Day 4 of 6 • This day’s reading



Desire as a Catalyst

Desire is not a bad thing. Moses longed for freedom. Wanting something more or different in the right context can be a catalyst. But the longing must stem from a motive to be all God made you to be, not from jealousy or a lack of confidence. Discontentment is something of a double-edged sword. One side wounds us while the “holy” side propels us to slice through mediocrity and pushes us to excel. Discontent with personal appearance or a desire for better health, drives a lot of folks to the gym. A discontentment with losing can fan a team’s desire for next year’s season.

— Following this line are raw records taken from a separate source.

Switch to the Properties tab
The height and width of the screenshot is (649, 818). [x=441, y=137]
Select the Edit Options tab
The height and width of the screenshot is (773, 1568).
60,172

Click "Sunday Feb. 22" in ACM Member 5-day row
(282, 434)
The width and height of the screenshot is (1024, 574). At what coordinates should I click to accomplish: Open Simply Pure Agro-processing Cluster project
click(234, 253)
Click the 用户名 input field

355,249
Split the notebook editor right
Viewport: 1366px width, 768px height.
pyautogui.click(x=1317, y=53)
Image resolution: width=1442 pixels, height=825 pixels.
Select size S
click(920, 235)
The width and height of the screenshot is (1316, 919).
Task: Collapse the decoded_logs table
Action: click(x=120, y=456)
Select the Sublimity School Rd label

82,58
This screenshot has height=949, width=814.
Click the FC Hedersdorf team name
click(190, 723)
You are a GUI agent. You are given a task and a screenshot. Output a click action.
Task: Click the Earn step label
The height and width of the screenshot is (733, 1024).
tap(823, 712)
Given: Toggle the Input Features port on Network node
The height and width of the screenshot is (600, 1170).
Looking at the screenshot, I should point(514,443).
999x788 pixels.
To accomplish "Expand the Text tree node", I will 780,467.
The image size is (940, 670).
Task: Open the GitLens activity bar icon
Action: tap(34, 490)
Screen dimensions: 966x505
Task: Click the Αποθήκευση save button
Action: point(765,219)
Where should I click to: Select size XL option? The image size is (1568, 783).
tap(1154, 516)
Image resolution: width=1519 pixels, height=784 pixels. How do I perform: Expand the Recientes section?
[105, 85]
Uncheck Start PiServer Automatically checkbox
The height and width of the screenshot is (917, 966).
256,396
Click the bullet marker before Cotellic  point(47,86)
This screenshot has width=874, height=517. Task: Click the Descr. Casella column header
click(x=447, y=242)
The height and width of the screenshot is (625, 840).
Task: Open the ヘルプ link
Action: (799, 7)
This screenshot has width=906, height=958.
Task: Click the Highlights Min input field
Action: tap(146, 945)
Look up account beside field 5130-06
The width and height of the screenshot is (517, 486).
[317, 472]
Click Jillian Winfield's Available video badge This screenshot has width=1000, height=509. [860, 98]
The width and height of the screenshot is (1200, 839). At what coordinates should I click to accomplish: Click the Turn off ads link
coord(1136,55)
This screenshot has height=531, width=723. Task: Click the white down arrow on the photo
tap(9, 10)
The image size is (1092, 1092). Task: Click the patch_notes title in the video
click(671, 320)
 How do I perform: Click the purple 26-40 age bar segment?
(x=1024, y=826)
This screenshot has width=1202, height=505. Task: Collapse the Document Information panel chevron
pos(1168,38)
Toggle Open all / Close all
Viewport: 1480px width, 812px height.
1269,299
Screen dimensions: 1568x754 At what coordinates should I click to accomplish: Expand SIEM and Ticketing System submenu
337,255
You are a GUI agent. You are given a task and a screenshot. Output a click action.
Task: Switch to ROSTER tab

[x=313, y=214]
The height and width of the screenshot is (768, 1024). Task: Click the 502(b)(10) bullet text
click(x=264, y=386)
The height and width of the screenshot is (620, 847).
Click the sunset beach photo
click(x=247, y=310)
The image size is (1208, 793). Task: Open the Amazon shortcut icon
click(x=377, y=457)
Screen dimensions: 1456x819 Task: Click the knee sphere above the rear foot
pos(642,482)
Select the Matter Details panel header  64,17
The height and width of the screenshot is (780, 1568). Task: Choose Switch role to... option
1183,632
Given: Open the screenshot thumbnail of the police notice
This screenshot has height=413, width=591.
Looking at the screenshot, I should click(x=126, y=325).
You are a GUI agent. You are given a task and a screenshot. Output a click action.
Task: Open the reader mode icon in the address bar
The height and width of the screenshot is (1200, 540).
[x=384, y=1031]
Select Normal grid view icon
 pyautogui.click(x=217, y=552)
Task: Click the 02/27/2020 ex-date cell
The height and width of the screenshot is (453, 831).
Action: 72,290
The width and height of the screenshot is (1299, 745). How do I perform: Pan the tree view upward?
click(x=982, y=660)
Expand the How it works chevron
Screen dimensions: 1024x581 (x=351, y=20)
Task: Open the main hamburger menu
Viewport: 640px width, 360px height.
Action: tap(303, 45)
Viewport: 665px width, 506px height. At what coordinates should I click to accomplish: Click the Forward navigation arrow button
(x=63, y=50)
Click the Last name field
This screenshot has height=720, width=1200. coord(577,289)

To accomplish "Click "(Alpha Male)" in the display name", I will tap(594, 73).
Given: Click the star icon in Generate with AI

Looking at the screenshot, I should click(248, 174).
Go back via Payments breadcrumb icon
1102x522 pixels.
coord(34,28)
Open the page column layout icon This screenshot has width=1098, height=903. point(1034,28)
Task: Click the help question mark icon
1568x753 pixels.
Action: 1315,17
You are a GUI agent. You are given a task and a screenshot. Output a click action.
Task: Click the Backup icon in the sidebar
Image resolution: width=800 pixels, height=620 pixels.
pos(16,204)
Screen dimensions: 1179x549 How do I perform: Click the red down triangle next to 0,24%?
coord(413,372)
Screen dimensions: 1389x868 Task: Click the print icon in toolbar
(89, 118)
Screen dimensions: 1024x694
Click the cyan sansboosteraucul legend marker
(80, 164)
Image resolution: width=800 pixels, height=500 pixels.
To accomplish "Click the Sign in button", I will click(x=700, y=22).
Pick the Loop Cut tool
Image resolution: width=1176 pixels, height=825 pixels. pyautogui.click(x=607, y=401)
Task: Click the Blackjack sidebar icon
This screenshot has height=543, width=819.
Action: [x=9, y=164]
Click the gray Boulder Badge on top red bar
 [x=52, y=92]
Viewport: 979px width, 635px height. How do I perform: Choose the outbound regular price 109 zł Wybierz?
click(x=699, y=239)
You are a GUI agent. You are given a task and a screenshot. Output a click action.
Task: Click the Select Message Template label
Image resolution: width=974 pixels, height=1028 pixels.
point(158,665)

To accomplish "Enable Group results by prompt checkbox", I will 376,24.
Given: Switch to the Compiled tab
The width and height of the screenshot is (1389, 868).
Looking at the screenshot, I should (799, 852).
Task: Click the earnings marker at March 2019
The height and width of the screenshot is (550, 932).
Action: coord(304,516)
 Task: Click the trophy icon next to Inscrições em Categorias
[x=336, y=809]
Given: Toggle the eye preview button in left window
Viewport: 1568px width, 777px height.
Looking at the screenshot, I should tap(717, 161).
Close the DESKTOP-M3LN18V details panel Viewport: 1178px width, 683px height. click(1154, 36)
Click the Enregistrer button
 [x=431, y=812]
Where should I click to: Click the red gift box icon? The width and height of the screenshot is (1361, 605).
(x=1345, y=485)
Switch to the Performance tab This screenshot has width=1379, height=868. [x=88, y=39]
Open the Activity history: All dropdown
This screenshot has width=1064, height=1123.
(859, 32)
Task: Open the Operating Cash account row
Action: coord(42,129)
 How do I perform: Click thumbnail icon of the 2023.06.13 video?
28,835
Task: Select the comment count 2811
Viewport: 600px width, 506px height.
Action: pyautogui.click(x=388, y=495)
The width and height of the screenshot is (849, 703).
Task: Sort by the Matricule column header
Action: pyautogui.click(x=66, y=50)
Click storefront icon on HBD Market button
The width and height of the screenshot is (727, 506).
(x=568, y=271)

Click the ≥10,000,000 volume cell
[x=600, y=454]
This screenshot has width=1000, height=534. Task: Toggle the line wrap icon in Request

Displeasure with the status quo is also a phenomenal motivator for those seeking Christ. If you know there’s more to life than what you are experiencing, then that lack of satisfaction can birth motivation. Maybe that’s why you are reading this; you are looking for a way of life richer than what you have tasted so far. If that’s the case, I jubilantly say, “Live discontent!” But longing must be balanced with a deep satisfaction as well—a longing for more of God’s will while also being satisfied with where you are at this very moment in your journey with Him. Paul says it this way in his letter to his Philippian friends:

Not that I have already obtained all this, or have already been made perfect, but I press on to take hold of that for which Christ Jesus took hold of me. Brothers, I do not consider myself yet to have taken hold of it. But one thing I do: Forgetting what is behind and straining toward what is ahead, I press on toward the goal to win the prize for which God has called me heavenward in Christ Jesus. All of us who are mature should take such a view of things. And if on some point you think differently, that too God will make clear to you.

That’s using holy desire as a catalyst to the life God desires!

We know that God has a plan for us that is better than any we could coopt or copy, but we have trouble translating that into our day-to-day steps. The jealous lust after another’s life or journey is rooted in two things: the challenge of waiting on God and the struggle to hear His voice.